PI3 (Sep 2 – Nov 10): medium-risk teams to critical-path green; hit Gate 1.
PI4 (Nov 11 →): coverage build toward Gate 2 and beyond.

Activating the plan — what's next

Raise PI2 epics in Jira under Production Confidence — one per team; align with each PM + EM before raising.
Road show with product/eng — walk each team through this plan; gather feedback.
Wire the first P0 suites to the QA-deploy gate (see "First Win").
Raise PI3 epics next cycle — medium-risk teams' P0 + start of P1 regression.

Onboarding

SDET Onboarding & AI Orientation

Every SDET completes the 30-day baseline track. Those without prior AI testing experience add a 3–5 day AI orientation in week 1. This is your first month — track it.

30-day baseline track

Week 1: product walkthrough with PM · codebase overview with dev lead · dev env + Stripe sandbox setup · Guild intro · review your team's critical-path register.
Week 2: Playwright hands-on (write one critical-path E2E manually) · CI walkthrough · Jira + Zephyr setup · shared utilities · Grafana + Allure orientation.
Week 3: first sprint planning with your team · identify top 3 journey gaps · draft your surge coverage plan · review the Guild prompt library.
Week 4: submit first AI-generated PR · gap analysis to Josh · participate in first Guild meeting.

3–5 day AI orientation

Day 1–2: Claude Code + API hands-on; prompt structure; context injection with journey register + API schema.
Day 3–4: generate a test from a real spec; compare to a manual equivalent; spot tautology tests; practice the re-prompt loop.
Day 5: run Stryker on sample output; interpret mutation score; debrief with Josh.

Resources & references

Docs

Playwright

E2E framework: selectors, fixtures, page objects, the @tag grep we use to wire P0 suites.

playwright.dev/docs/intro Docs

Stryker Mutator

Mutation testing for JS/TS — how mutants are generated and how to read a mutation score.
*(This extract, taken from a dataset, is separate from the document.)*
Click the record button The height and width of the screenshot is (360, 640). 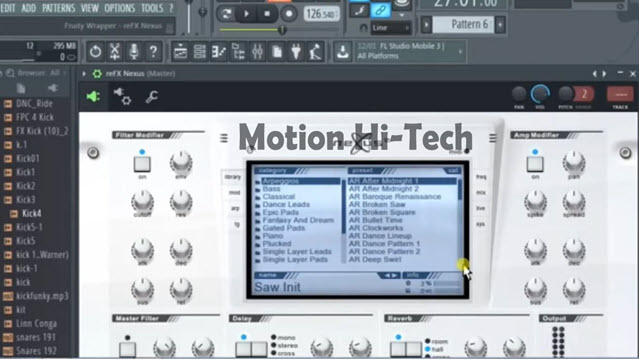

stryker-mutator.io/docs Docs

Pact (Contract Testing)

Consumer/provider contracts, the Pact Broker, and merge-gate verification.

docs.pact.io Docs

k6 Load Testing

Load profiles, thresholds, and the p95 regression gate enforced at staging.

k6.io/docs Docs

OWASP ZAP

Authenticated DAST scans and API authz fuzzing for the Giving pipeline.

zaproxy.org/docs Docs

Stripe Testing

Test card matrix, SCA/3DS test scenarios, and the webhook replay CLI.

docs.stripe.com/testing

What good looks like at 6 months: you independently own your team's critical-path suite, can articulate the risk profile of any failing test, contribute prompts to the Guild library, and run exploratory sessions without a charter from Josh.